The Biggest CSGO Upsets of 2018
Posted 2nd January 2019 By: Derpina    25 Views
Esports News – 2018 highlighted some of the best CSGO tournaments the world had ever seen. Month after month, premier and major events are held at big stages, featuring this generation’s outstanding teams. However, it wasn’t the top-tier CSGO teams that concluded 2018 with a bang—it was the underdogs.
The Word Electronic Sports Games (WESG) 2018 saw TeamOne defeat Cloud9 in a best-of-three LAN tournament. Surprisingly, TeamOne and other underdogs from the event have a mastery over the top team’s game styles and tendencies. In fact, TeamOne’s Caike “caike” Costa confirmed that they have been watching their opponent’s previous matches prior to WESG 2018: “For this game, we didn’t do anything special, but Cloud9 plays in a lot of really big tournaments and they are always at the top, so we are always watching them play”.
Some of the most popular tournaments Cloud9 attended last year include cs_summit 2, StarSeries i-League S4, IEM Katowice, and ESL Pro League. All these matches have given TeamOne a chance to evaluate the favorites’ strengths and weaknesses.
DreamHack Masters Stockholm
Similar to what happened at WESG, the Intel Grand Slam tournament led by DreamHack at Stockholm also shocked the viewers and analysts with some upsets. Natus Vincere, one of the top teams in the leaderboards, was defeated by Ghost Gaming, a North American Esports team that made their CSGO debut in April 2017. Ghost was then ranked 33rd in the leaderboards at the time of the tournament.
At the end of the day, Danish team North conquered DreamHack Masters Stockholm. They were one of the top ten teams at the tournament. Regardless of the result, it is evident that the lower-ranking teams are put in enough effort to pull off major upsets.
ESL One Cologne
ESL One Cologne 2018, the fifth ESL-headline event in Germany, was one of the biggest tournaments that witnessed the most upsets. As an anticipated event, many teams have thoroughly prepared for the competition—resulting in multiple shuffles and roster changes. Mousesports and Fnatic introduced new players; Ninjas in Pyjamas and G2 Esports; Faze and Cloud9 played with stand-ins.

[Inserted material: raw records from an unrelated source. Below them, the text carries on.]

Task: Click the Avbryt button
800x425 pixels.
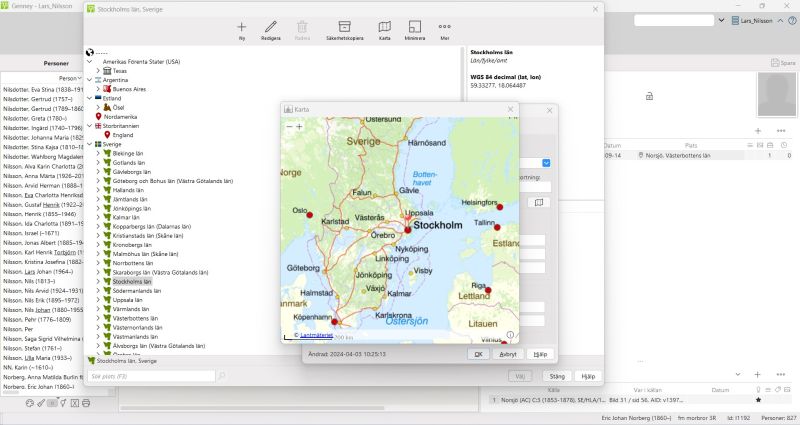Action: (510, 354)
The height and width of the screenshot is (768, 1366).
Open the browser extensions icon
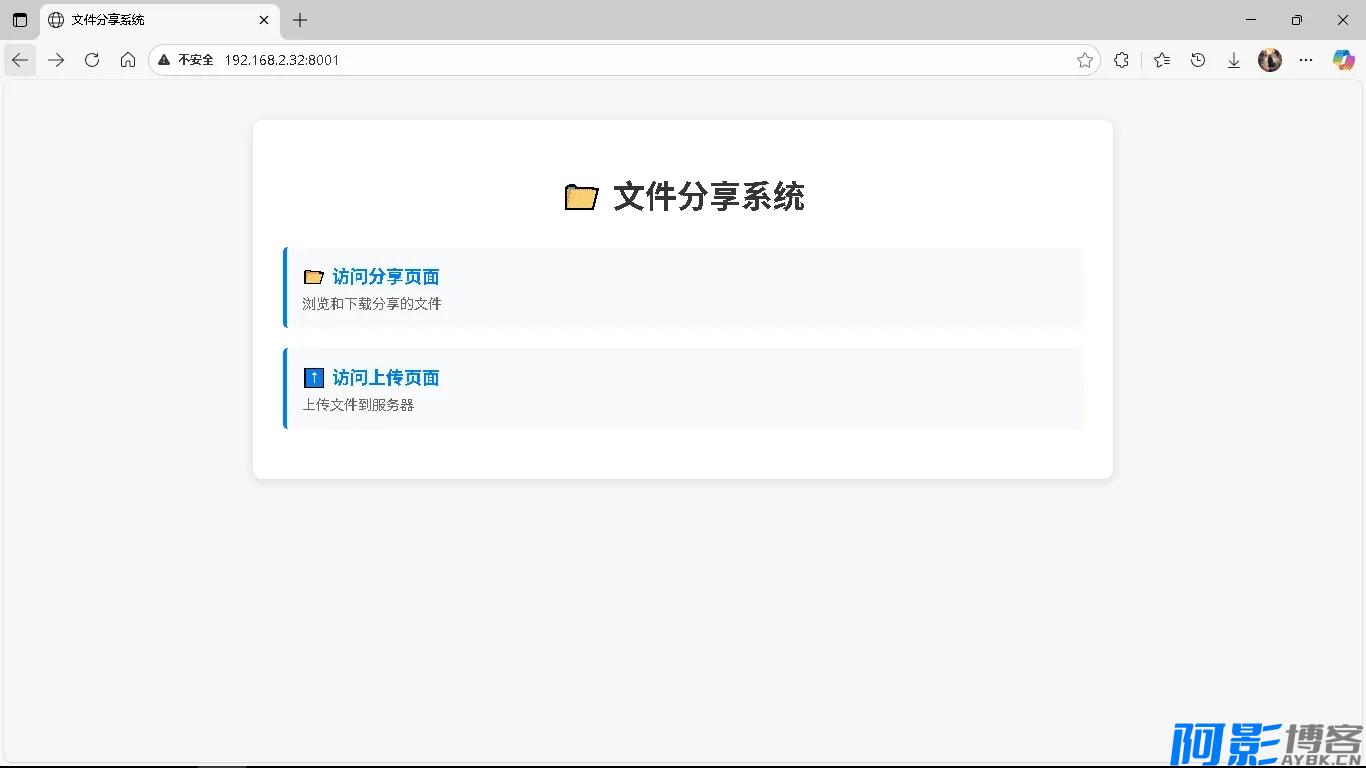point(1122,60)
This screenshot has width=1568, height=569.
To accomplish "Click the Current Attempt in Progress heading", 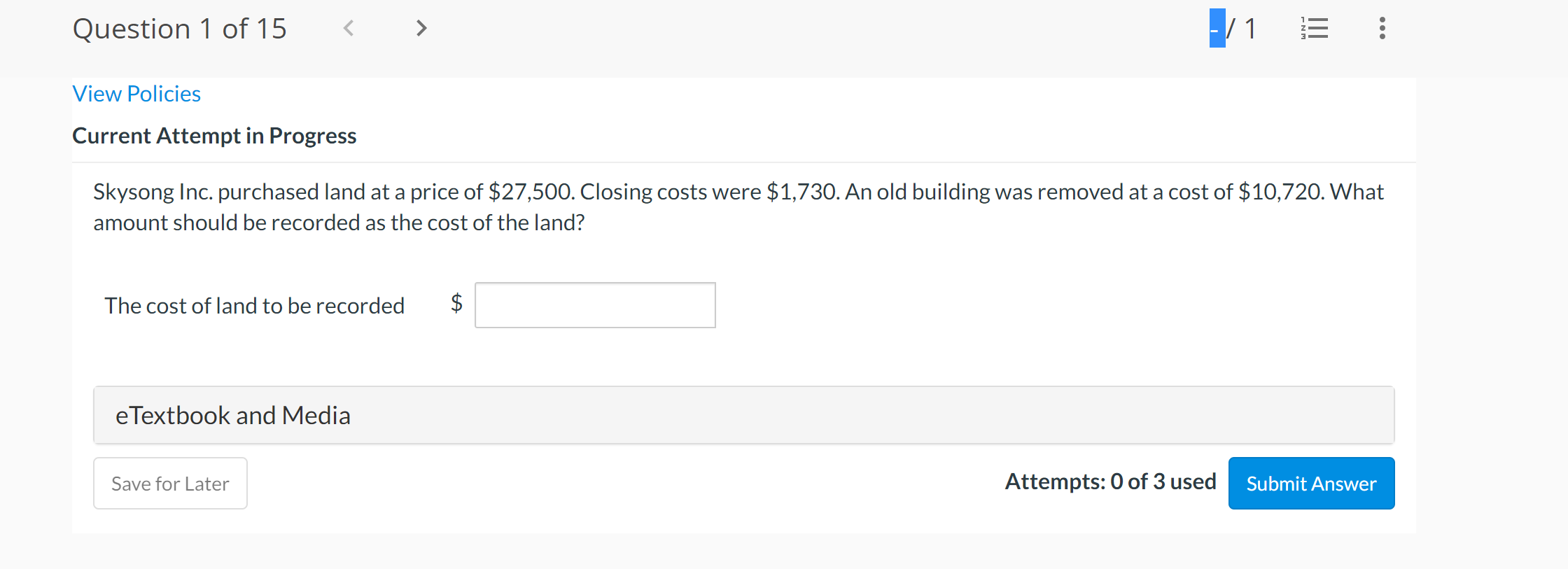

Unfortunately, none of the top teams with new rosters were in form—not even Team Liquid. This gave the underdogs a chance to soar higher. According to the team’s current Rifler, Jonathan “EliGE” Jablonowski, playing multiple international tournaments in a span of one month affected their performances: “I think we weren’t able to really develop during the four weeks and it’s one of the main problems when you go back-to-back-to-back in a bunch of tournaments”.